Please commit any changes so we can merge easily
(notes from the meeting with Jesse)
-
Feature detectors:
- N-grams (Dennis), Done
- No-grams (Dennis)
- Word2Vec
- Regex (Panni)
-
Classifiers:
- Vawpal Wabbit
- Semi supervised learning (Csaba: in progress)
The n-gram feature combines 1-grams(=BoW), 2-grams ...., n-grams for feature creation. Now I set the minimum document-frequency to 1/10000 and it improved the BoW for about 2%. Yet it might be beneficial to indeed include a lot of features when involving 2- and 3-grams. Do you have an idea for a good classifier that can handle a lot of features ?
I opened another branch for no-grams because I had to remove a lot of stopwords. It's prediction power is not better than randomness. I think because a no-gram in average only appears in every third review.

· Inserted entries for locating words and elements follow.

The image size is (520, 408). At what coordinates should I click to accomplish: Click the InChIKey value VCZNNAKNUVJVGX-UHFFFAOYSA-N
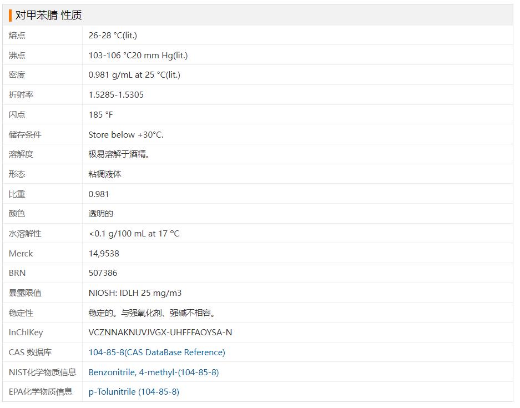tap(160, 333)
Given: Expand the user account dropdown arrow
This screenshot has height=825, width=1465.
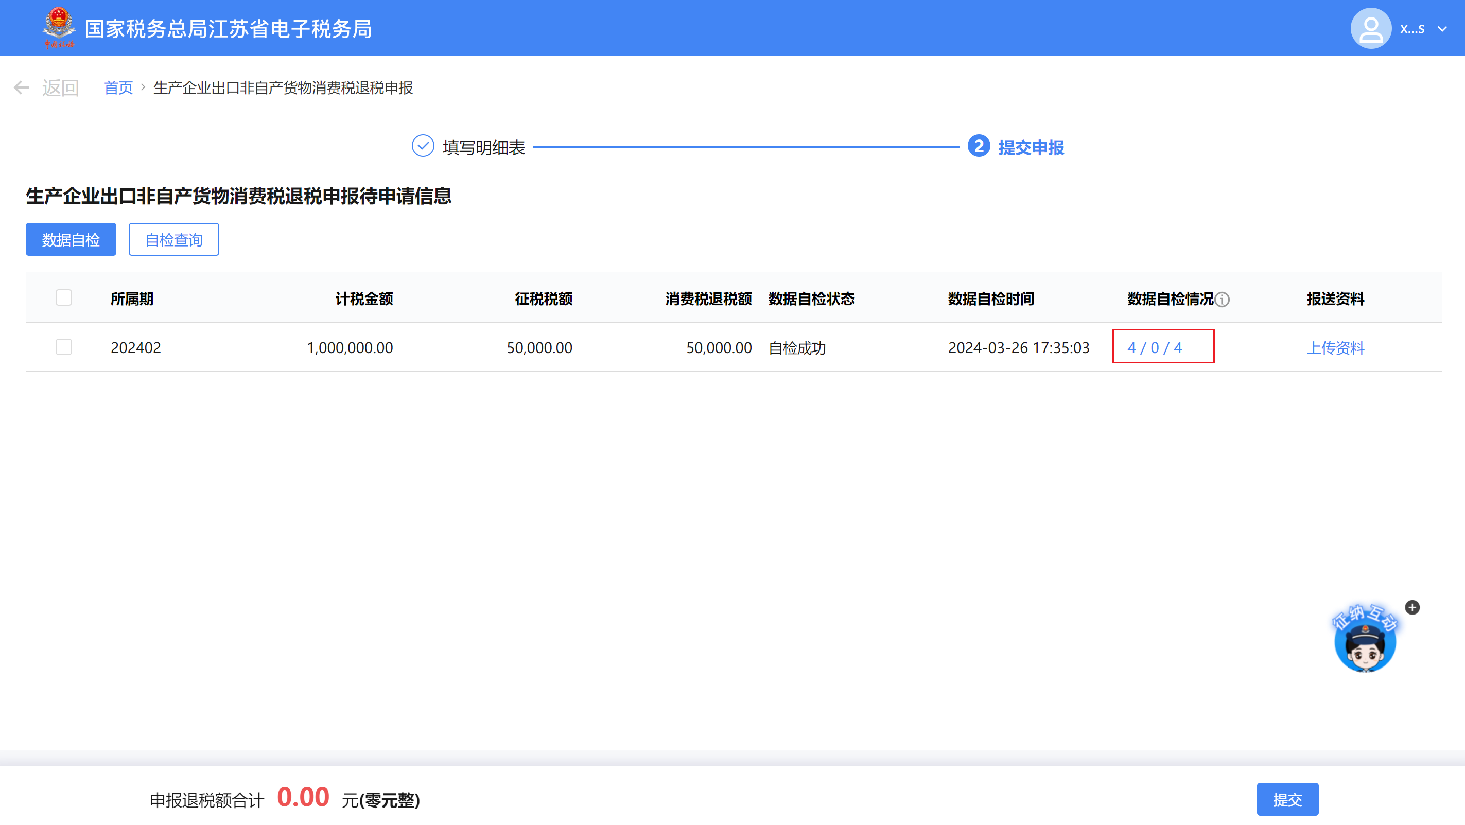Looking at the screenshot, I should 1442,28.
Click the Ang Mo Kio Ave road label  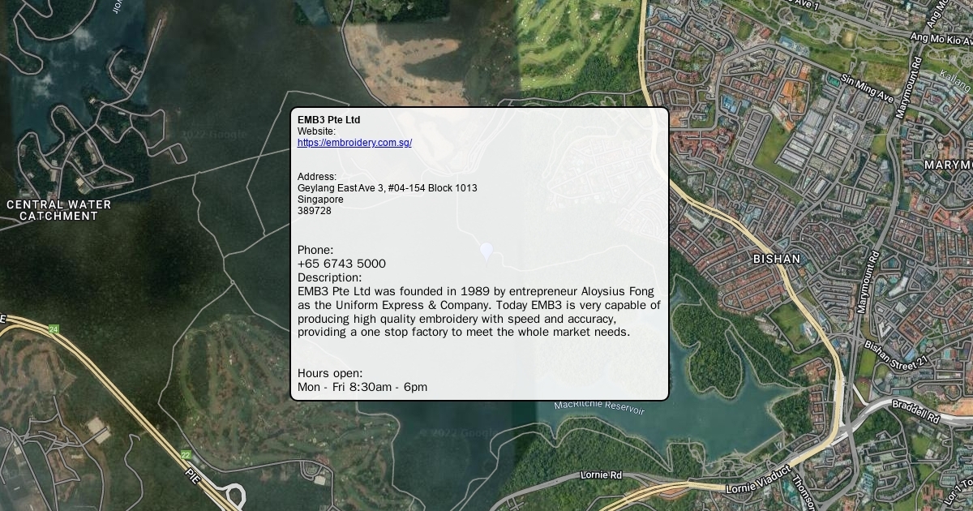[941, 38]
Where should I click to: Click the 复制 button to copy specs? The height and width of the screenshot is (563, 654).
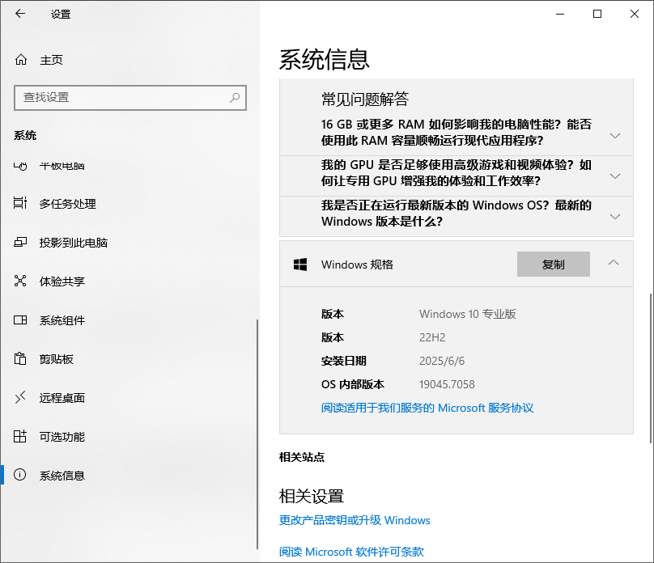(554, 264)
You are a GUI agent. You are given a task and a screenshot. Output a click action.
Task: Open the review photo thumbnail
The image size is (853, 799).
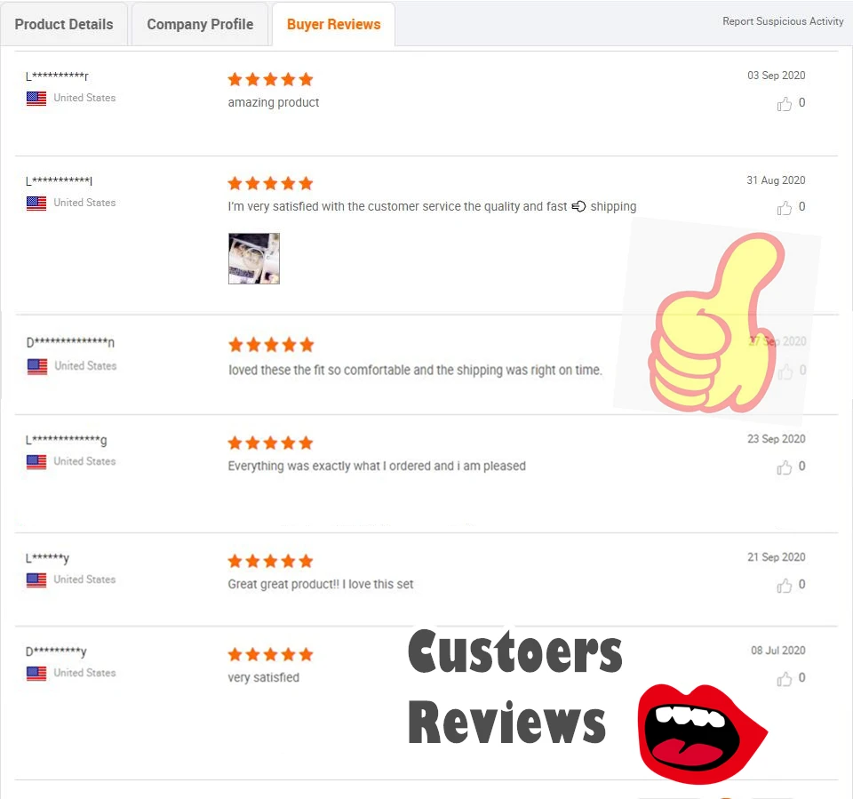(x=253, y=259)
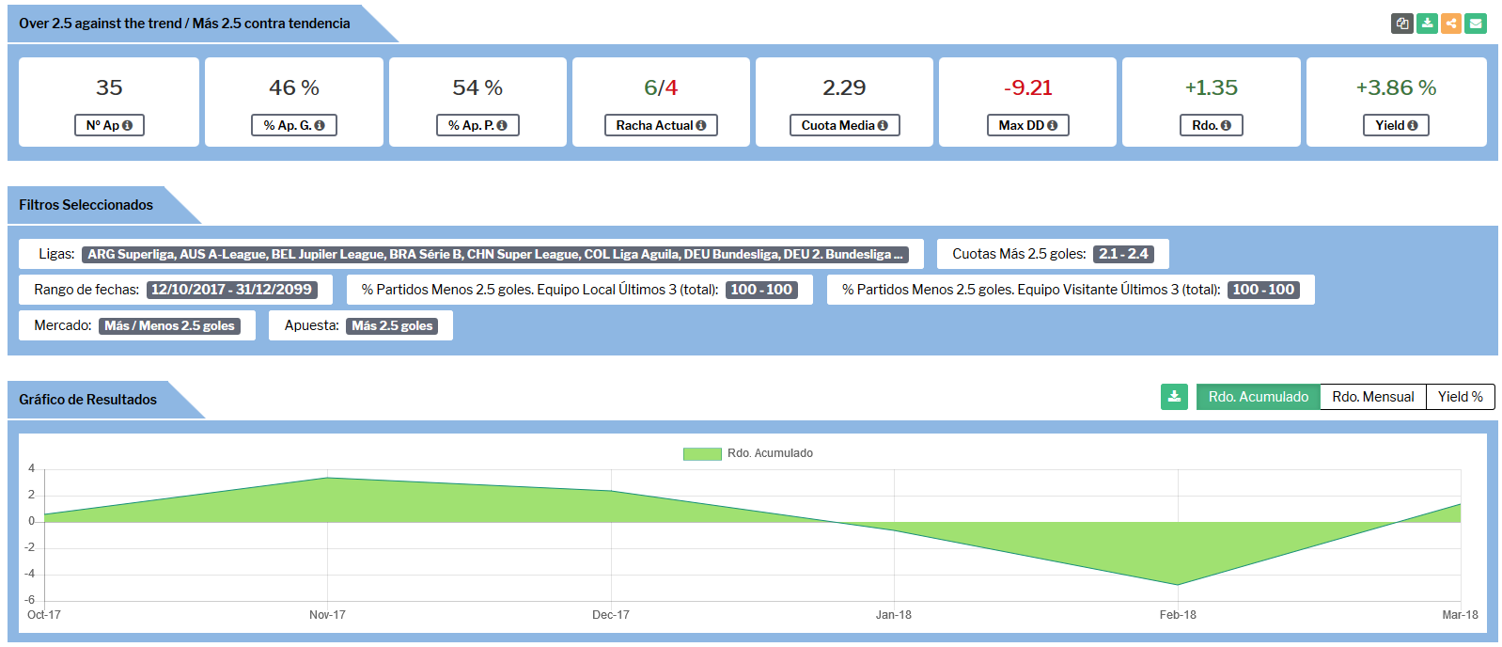This screenshot has height=647, width=1502.
Task: Click the green download icon at top right
Action: point(1427,24)
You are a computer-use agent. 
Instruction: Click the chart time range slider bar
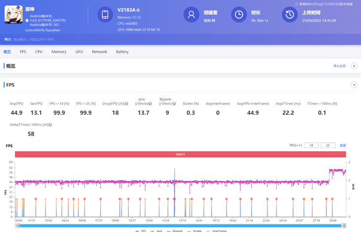coord(181,226)
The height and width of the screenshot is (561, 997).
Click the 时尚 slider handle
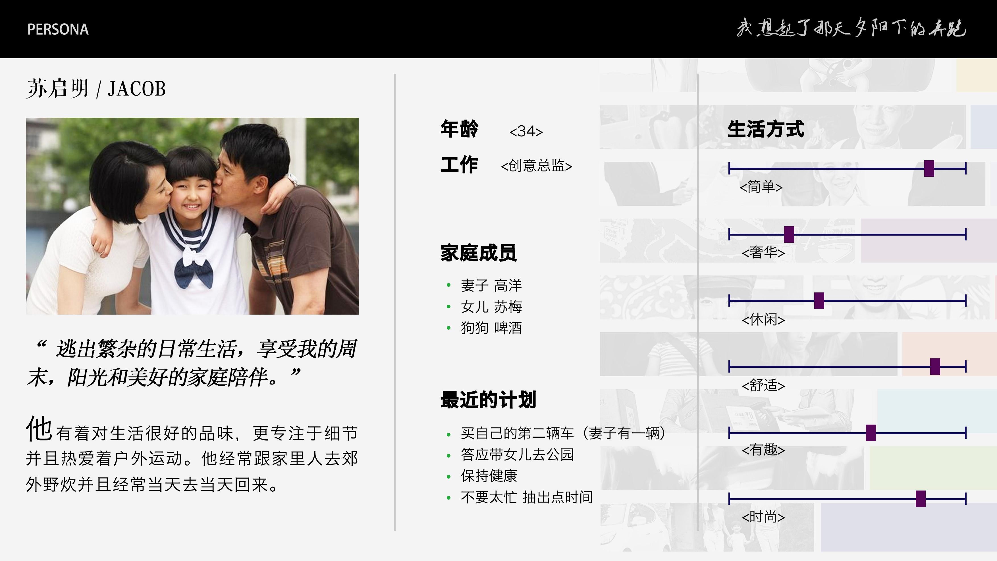(x=921, y=499)
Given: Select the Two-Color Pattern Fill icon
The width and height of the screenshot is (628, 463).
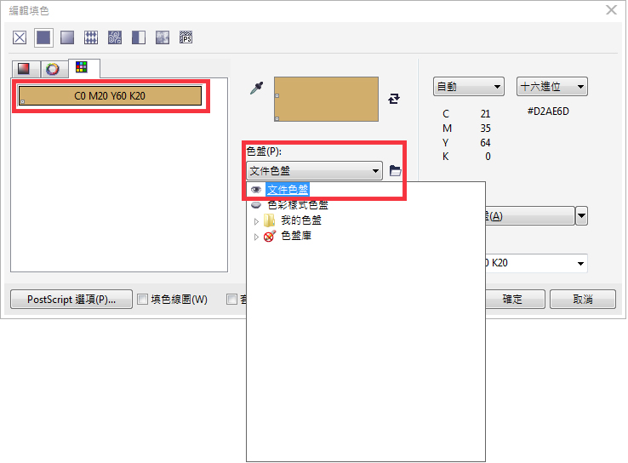Looking at the screenshot, I should pyautogui.click(x=139, y=37).
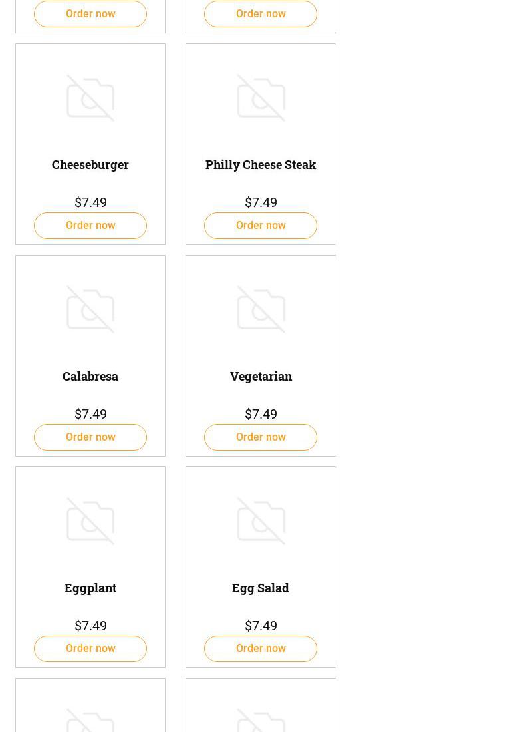
Task: Click the Philly Cheese Steak no-photo icon
Action: pos(261,98)
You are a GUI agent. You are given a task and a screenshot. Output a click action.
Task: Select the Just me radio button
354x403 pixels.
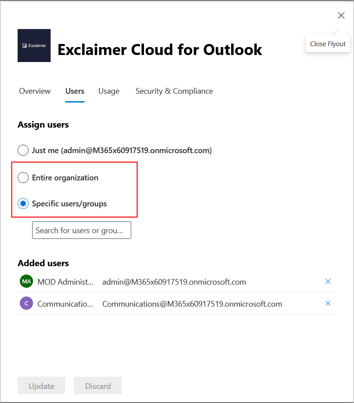pyautogui.click(x=23, y=150)
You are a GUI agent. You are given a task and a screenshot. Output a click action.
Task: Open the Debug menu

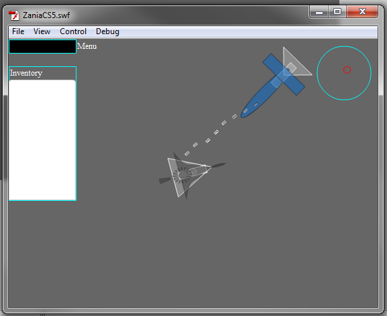point(107,31)
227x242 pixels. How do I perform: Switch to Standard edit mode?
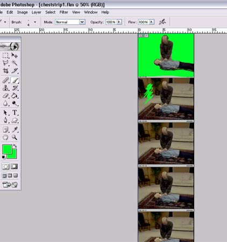click(5, 167)
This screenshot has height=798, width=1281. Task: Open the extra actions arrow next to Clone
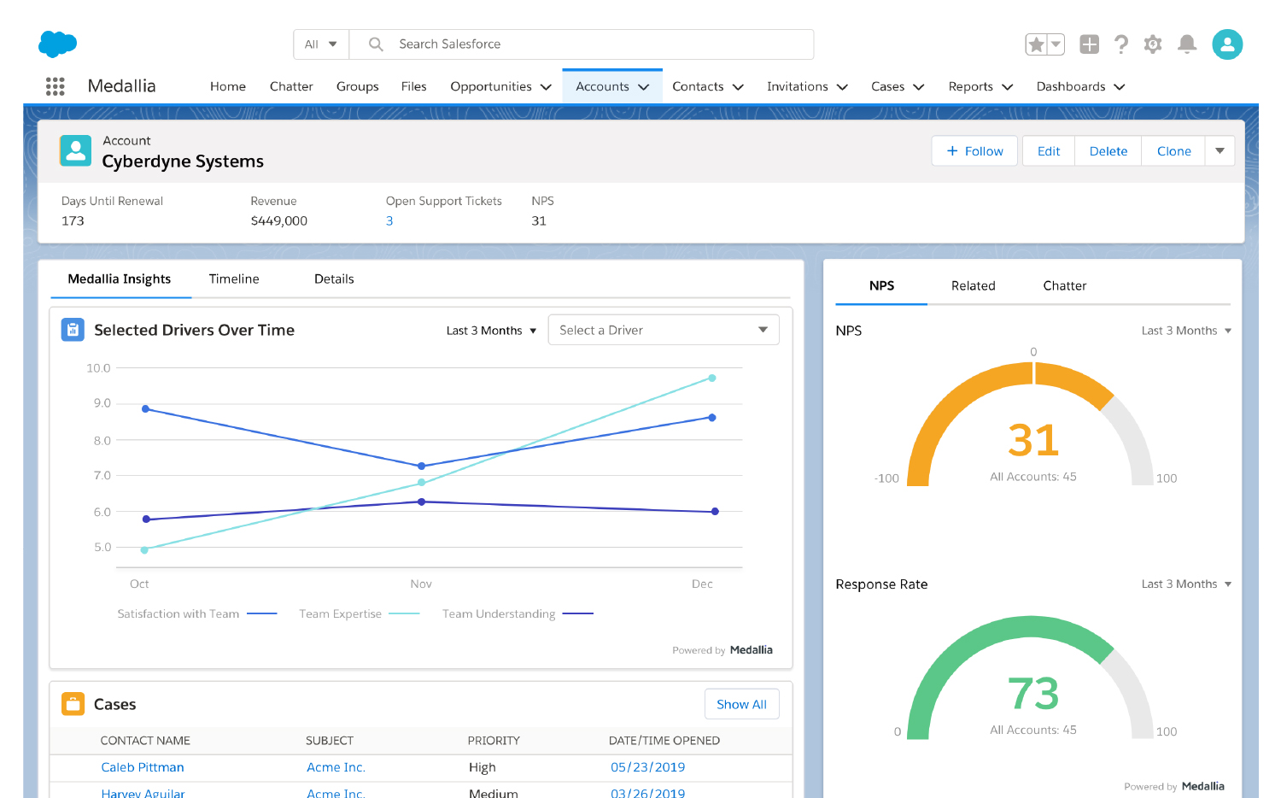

Creating 2-grams of the form: no+adjective and then: if adj = positive --> 2-gram is negative 2-gram if adj = negative --> 2-gram is positive 2-gram And then simply count amount of positive vs. negative 2-grams
Error fixed thanks to Dennis. There's another
error, I (Csaba) will solve it tomorrow night. Until then,
do not use the SemiSupervised
class.